> [Excerpted passage]
--------------------

The Cliff

Inspired by this.

About a year in, and I’m still trying to find words for the experience, conceptualize it.

One story I came up months ago as a story about a fall off of a cliff.  You’re standing on top of a cliff, in perfect health, able to see the whole world spread out in front of you. Then something happens, you trip or the rock crumbles beneath your feet, and when the dust clears you’re at the base of the cliff.

What you want is to get back to the top of the cliff, as quickly as possible. That’s where everything good is. Maybe you had a house on top of the cliff and the house was where you lived and you have to get back to where you lived.

But it’s a steep cliff, you can’t just climb straight up.

So maybe at some point you start walking along the cliff. And some part of your brain is going, am I back at the top of the cliff yet? No? Well, this is just a waste of time then.

Eventually though, maybe after a very very long time, you realize you’re just not going to get back to that house on top of the cliff any time soon, maybe never, and you’re getting tired of sleeping on the cold ground. You build a small shelter at the base of the cliff, tell yourself this is home now. And you cry, for a long time, because your little shelter at the base of the cliff isn’t nearly as nice as that cozy well-built house you had at the top of the cliff.

But then something happens, once you start recognizing that you truly aren’t living at the top of the cliff any more. You start to notice which way is up. When you walk along the side of the cliff, instead of telling yourself “I’m not at the top of the cliff, this is terrible”, you can see when you get a little higher than where you were at the complete bottom. So you keep walking that way. And the path doesn’t go consistently up, of course, it goes up a bit and down a bit and you don’t know if it’ll ever get you all the way back but at least you can see that it’s going somewhere.

--------------------

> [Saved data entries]

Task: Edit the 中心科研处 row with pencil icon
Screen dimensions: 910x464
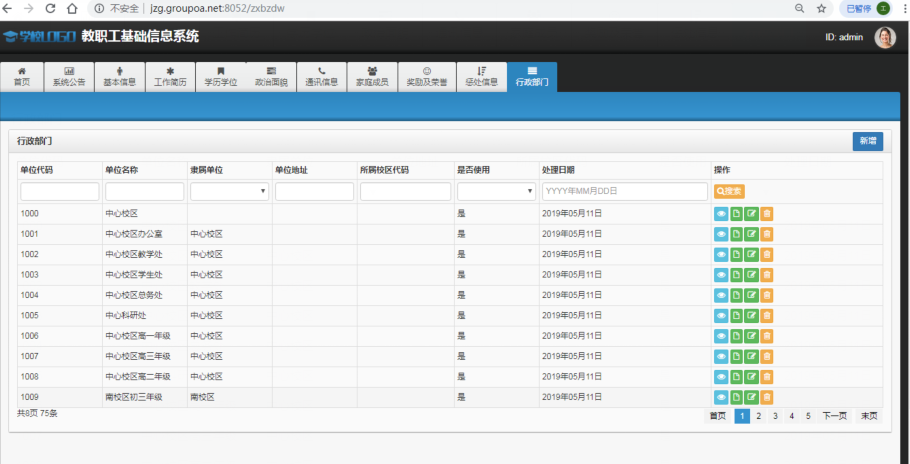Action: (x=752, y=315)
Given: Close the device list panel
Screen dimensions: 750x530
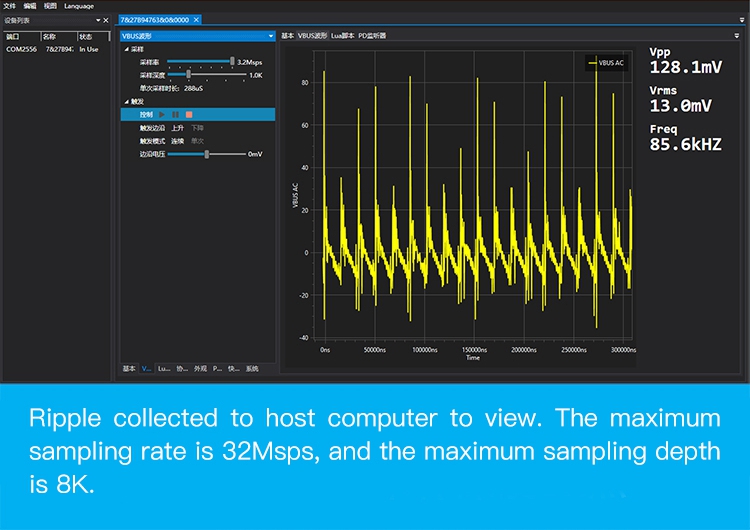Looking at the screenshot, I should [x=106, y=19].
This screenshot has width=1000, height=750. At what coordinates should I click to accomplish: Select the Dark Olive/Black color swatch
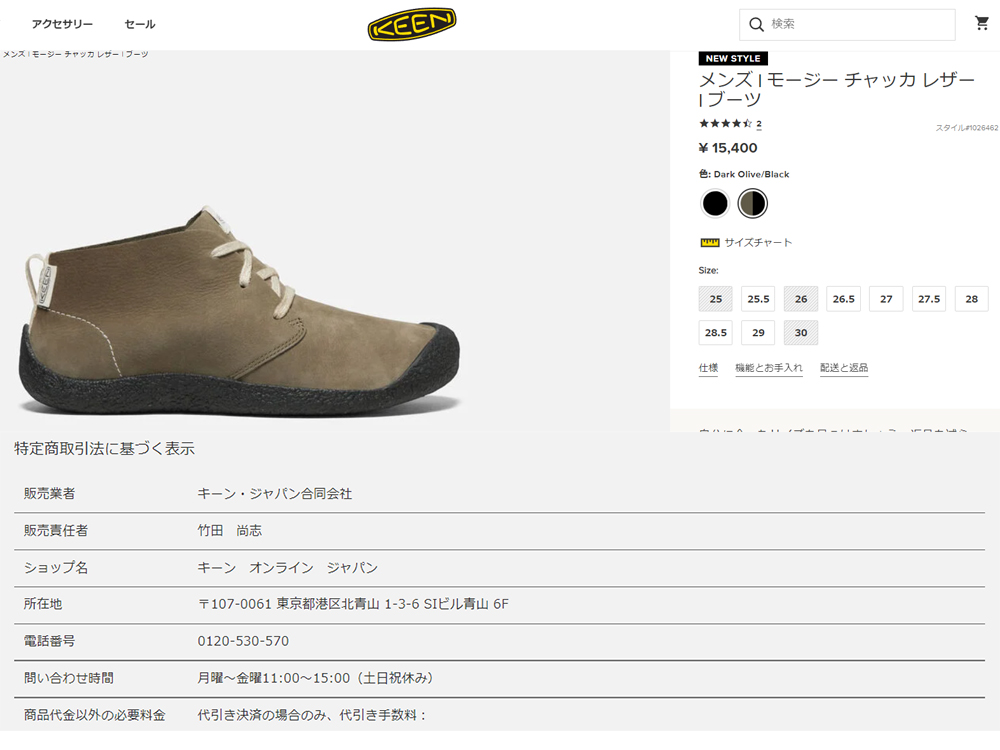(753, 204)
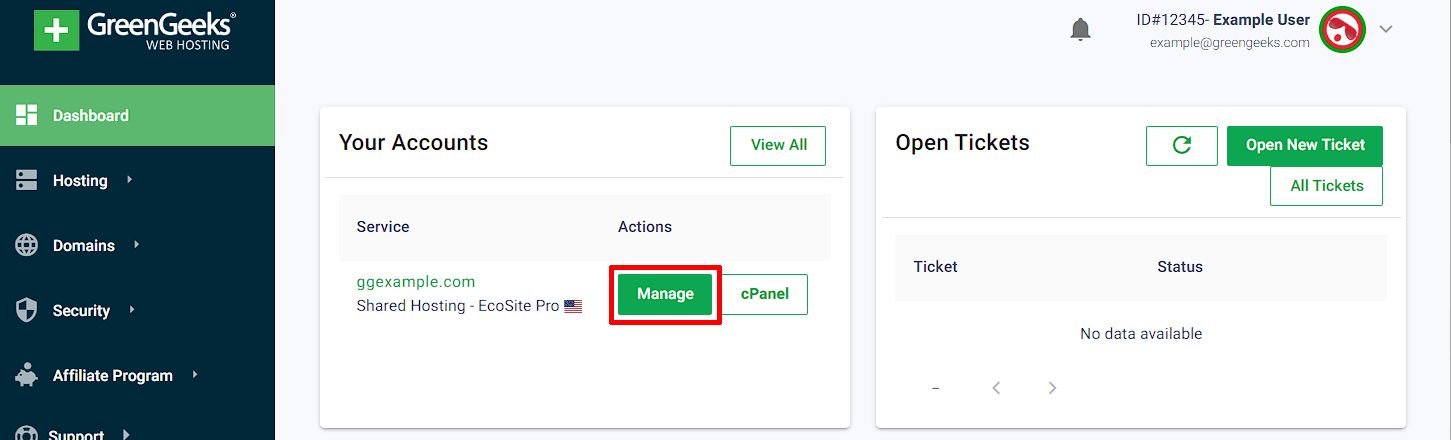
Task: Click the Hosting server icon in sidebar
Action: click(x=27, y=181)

--------------------

> [Problem]
Answer these questions about the essay on the cliff:
1. How far into the experience does the writer say they are?
2. What do you build at the base of the cliff?
3. What do you start to notice once you recognize you aren't living at the top anymore?
The material is not needed for any of this work.

> [Result for this exercise]
1. About a year in.
2. A small shelter.
3. Which way is up.